Surge el grave problema si esa ideología está configurada sobre falsas virtudes, creencias parciales y distorsionadas que desenfocan la realidad. Hay una estrecha relación entre ideología y necesidad de dominio para poder imponer las ideas a toda la sociedad a través de los medios de comunicación y de la enseñanza.

Se necesita de hegemonía en democracia para imponer una ideología y se precisa de determinada narrativa para lograr hacer esa «verdad» auto evidente. Obviamente esa ideología se puede imponer democráticamente desde el Parlamento.
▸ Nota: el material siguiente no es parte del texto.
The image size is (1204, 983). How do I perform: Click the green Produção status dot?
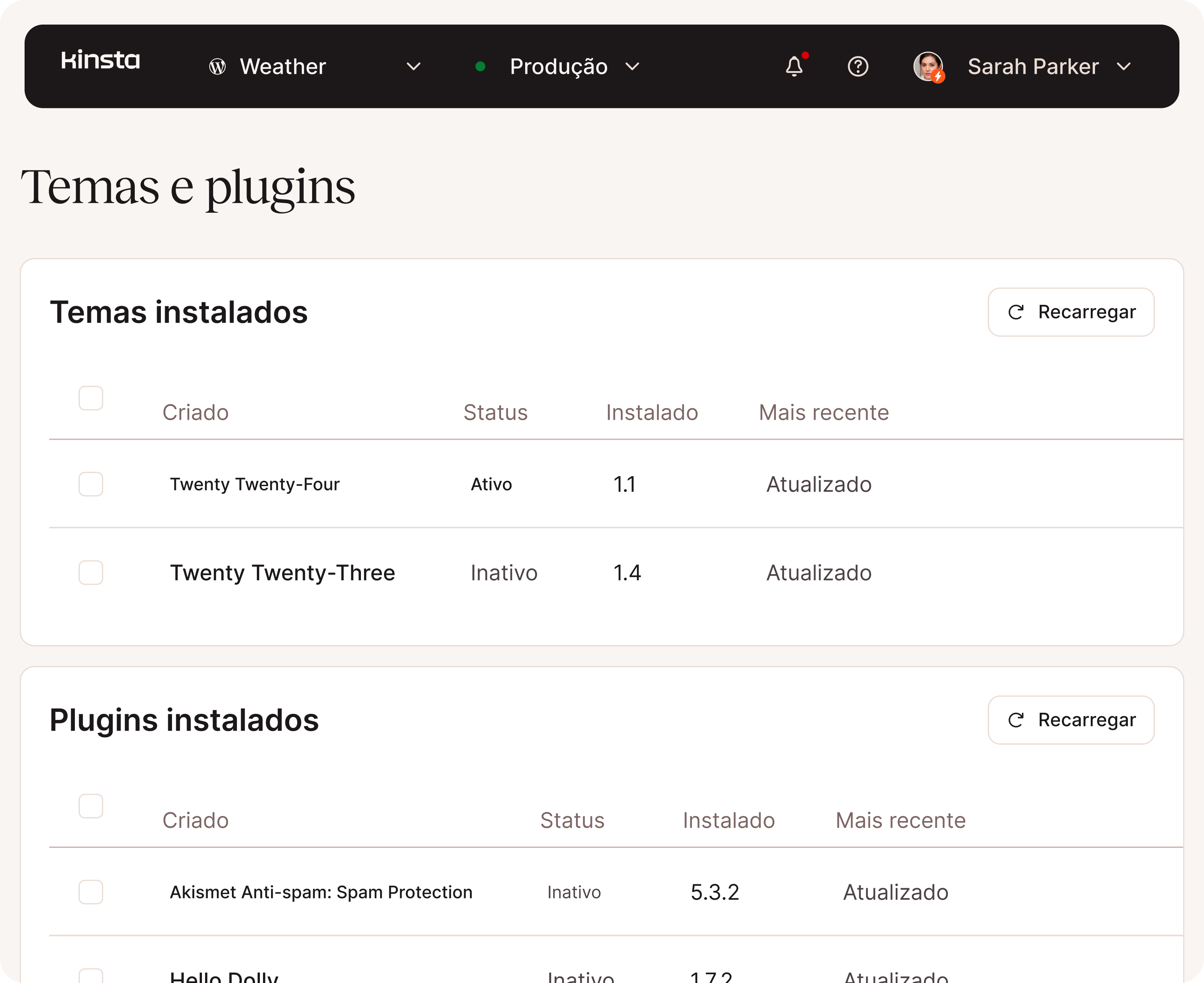(480, 67)
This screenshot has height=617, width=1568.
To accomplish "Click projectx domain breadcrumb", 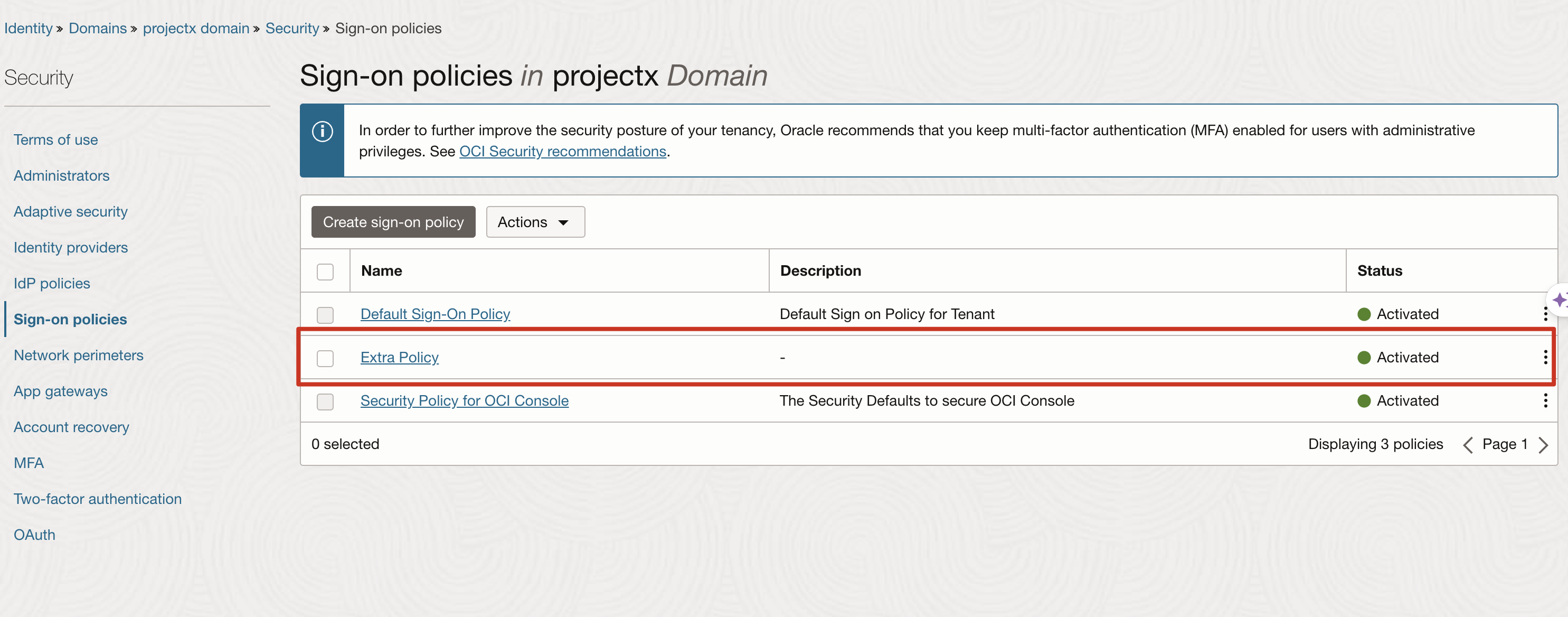I will point(195,29).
Así sucede en el Parlamento Rabadilla que en 1649 logró calificar al rey Carlos I, Estuardo, de «traidor, tirano y enemigo público de los Comunes de Inglaterra». En esa fecha Oliver Cromwell, jefe del gobierno, logró del Parlamento Rabadilla aquella democrática decisión y Carlos I fue decapitado el 30 de enero de 1649. Diez años más tarde murió de malaria Cromwell, líder de las fuerzas republicanas, y aquel Parlamento entró en descomposición de modo que en 1660 aquella misma institución, ahora con mayoría «realista» democráticamente invitó al hijo de Carlos I a ocupar el trono como Carlos II. Solo habían transcurrido once años de la decapitación de su padre. Democráticamente el Parlamento Rabadilla acordó exhumar el cadáver de Oliver Cromwell, lo ahorcó y lo decapitó.
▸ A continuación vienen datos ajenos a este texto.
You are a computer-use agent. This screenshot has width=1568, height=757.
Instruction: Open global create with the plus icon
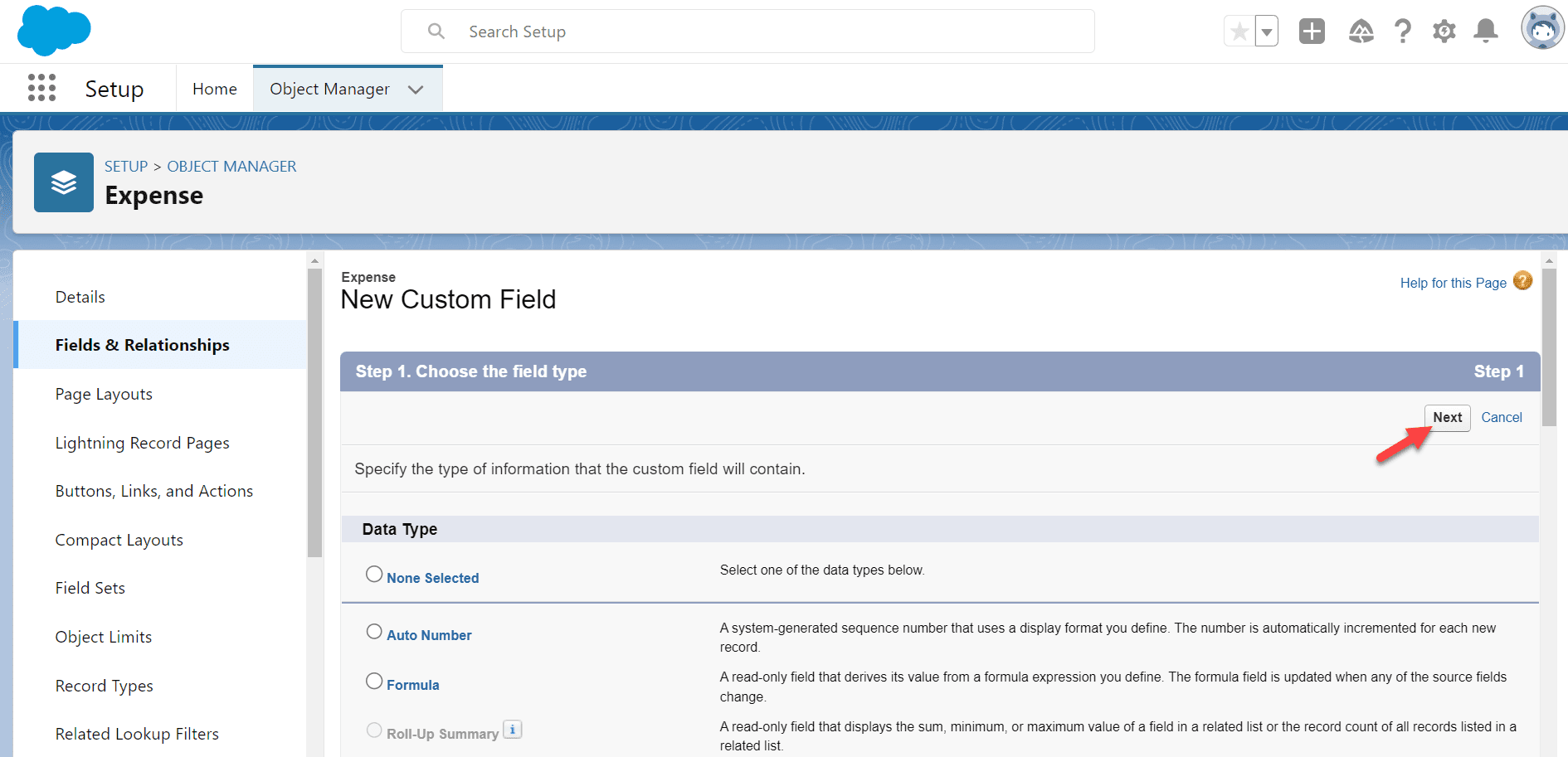coord(1312,31)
Este es el típico caso de esas ideologías que se imponen democráticamente para más tarde ser derogadas y definidas, también democráticamente, en este relato trágicamente en sentido contrario

Jose Luis Rodríguez Zapatero democráticamente consiguió aprobar la ley de Memoria Histórica (BOE 3-4-2007). Diez años más tarde el Parlamento de Andalucía desarrolló aquella ley con otra ley a la que epitetó «democrática» (BOJA 3-4-2017). Y en el marco de esa ley andaluza el Ayuntamiento de Córdoba decidió dañar la memoria de algunos cordobeses descolgándolos del callejero.
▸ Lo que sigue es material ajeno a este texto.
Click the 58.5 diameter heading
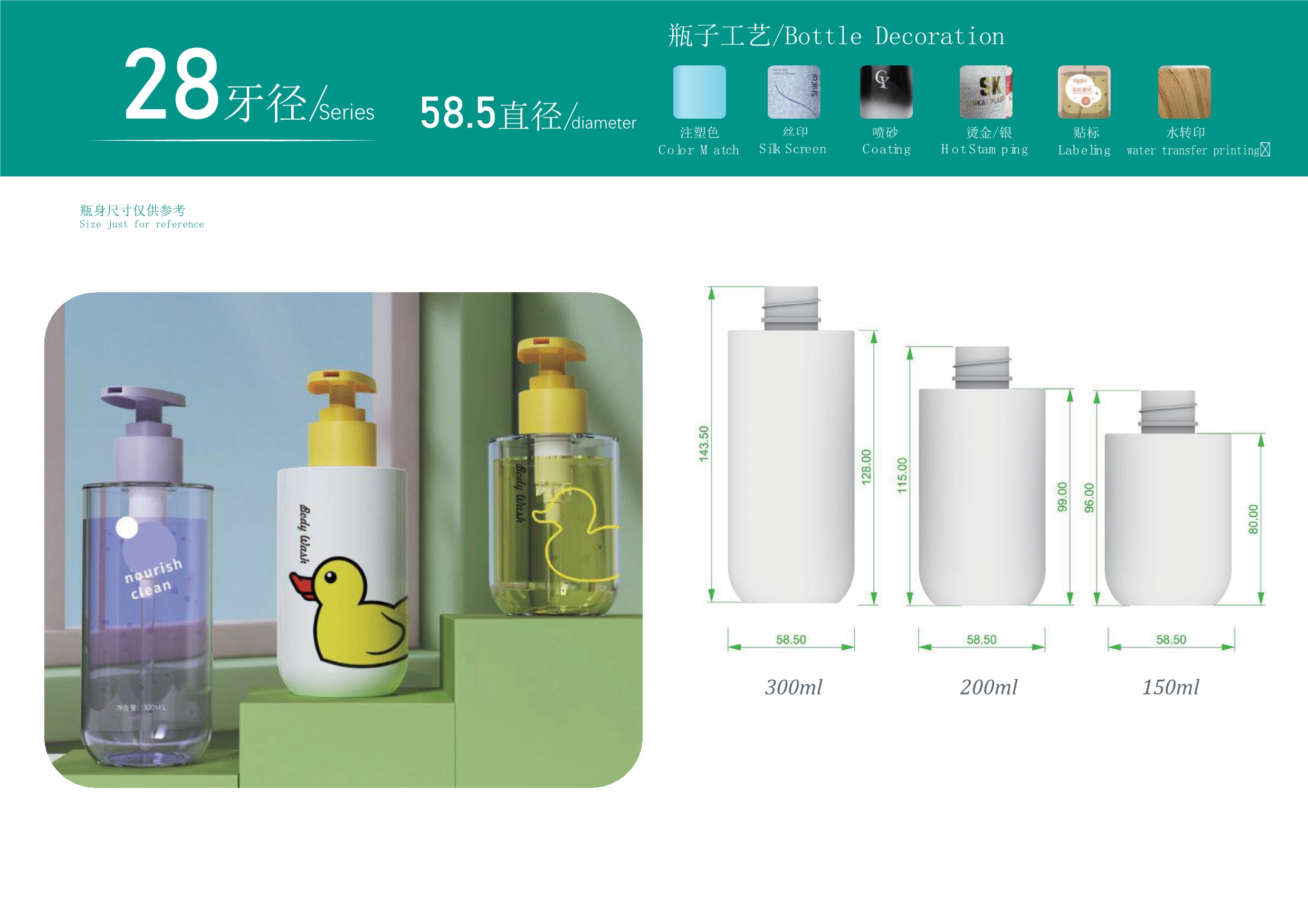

Así se consiguió, mediante el dominio de Parlamentos, la imposición de unas ideas.

Ahora no se han necesitado diez años, como sucediera en el Parlamento Rabadilla, para imponer otro modo de pensar. Quizás no se precise de un año para reponer el nombre de Cañero a una plaza, también democráticamente, porque el tercer poder de esta democracia no ha actuado como historiador sino como intérprete de la ley y ha decidido se reponga ese nombre en la plaza. Cañero está en el lenguaje común de los vecinos.

A Cromwell le fue difícil constituir la Comisión que dictaminó que Carlos I era traidor, tirano y enemigo público de los Comunes. Luego le costó mucho esfuerzo que el dictamen se firmara porque muchos miembros de la Comisión se negaron a hacerlo después de haberlo aprobado.

Ahora, tras ésta decisión judicial que no ha encontrado razón para descolgar a Cañero, unos anuncian que la recurrirán y otros la ejecutarán. Así que los tres poderes democráticos en danza.

Todo esto es consecuente a la imposición democrática pero a «capa y espada» y al deseo de avasallar desde el dominio de una Cámara.

En estos tiempos no se debería ni decapitar a Carlos I ni exhumar a Cromwell para colgar su cadáver.